> [Reading passage]:

────────────────

Military regimes

Exit ECOWAS

On 28 January, the military regimes of Mali, Burkina Faso and Niger announced their withdrawal from the Economic Community of West African States (ECOWAS) with immediate effect. This has grave consequences for the entire region.
ECOWAS meets in February to discuss the decision by Mali, Burkina Faso and Niger to leave the community. picture-alliance/Anadolu/Adam Abu-bashal ECOWAS meets in February to discuss the decision by Mali, Burkina Faso and Niger to leave the community.

The three military leaders Assimi Goïta (Mali), Ibrahim Traoré (Burkina Faso) and Abdourahamane Tiani (Niger), who came to power in 2021, 2022 and 2023 respectively, issued a joint statement accusing ECOWAS of not supporting their fight against “terrorism and insecurity” but instead imposing “illegal, illegitimate, inhumane and irresponsible sanctions” and serving the interests of foreign powers. The three countries have been subjected to jihadist attacks for many years, in which tens of thousands of people have been killed or injured and even more displaced.

────────────────

Stored entries
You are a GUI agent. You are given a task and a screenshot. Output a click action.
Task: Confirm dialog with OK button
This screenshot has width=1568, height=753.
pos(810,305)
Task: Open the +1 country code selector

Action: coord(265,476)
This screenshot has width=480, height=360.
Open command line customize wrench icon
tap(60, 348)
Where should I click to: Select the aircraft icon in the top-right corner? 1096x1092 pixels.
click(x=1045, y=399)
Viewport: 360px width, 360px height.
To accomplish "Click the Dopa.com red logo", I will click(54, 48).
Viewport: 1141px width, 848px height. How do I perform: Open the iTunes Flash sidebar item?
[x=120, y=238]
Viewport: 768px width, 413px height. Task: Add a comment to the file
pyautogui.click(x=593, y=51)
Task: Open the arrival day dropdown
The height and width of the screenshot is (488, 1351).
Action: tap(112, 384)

────────────────

> [Tasks to carry out]:
**1)** According to the article on the ECOWAS withdrawal, who is the military leader of Niger?
**2)** From the article on the ECOWAS withdrawal, set down the passage starting with "Exit ECOWAS" and going on through "the entire region.".
**3)** Take the article on the ECOWAS withdrawal further from where it stops.

> [Outputs by task]:
**1)** Abdourahamane Tiani.

**2)**
Exit ECOWAS

On 28 January, the military regimes of Mali, Burkina Faso and Niger announced their withdrawal from the Economic Community of West African States (ECOWAS) with immediate effect. This has grave consequences for the entire region.

**3)**
The military leaders have a point that falls on fertile ground in many places in West Africa: ECOWAS is increasingly perceived by the public as a union of presidents who are only interested in scratching each other’s back and colluding with western powers rather than representing the interests of West Africa.

However, the withdrawal from ­ECOWAS raises existential questions for the military regimes that founded the Union of Sahel States as a mutual defence pact last September: How do the three landlocked countries intend to handle issues such as a common customs tariff, the import and export of goods or transit options?

The most worrisome issue being discussed on radio talk shows in the sub-region these days concerns freedom of movement and residence. Many citizens from Mali, Burkina Faso and Niger work in Côte d’Ivoire, for example. If the three countries confirm their joint decision to leave the regional bloc in the coming months, visa-free travel will become ineffective.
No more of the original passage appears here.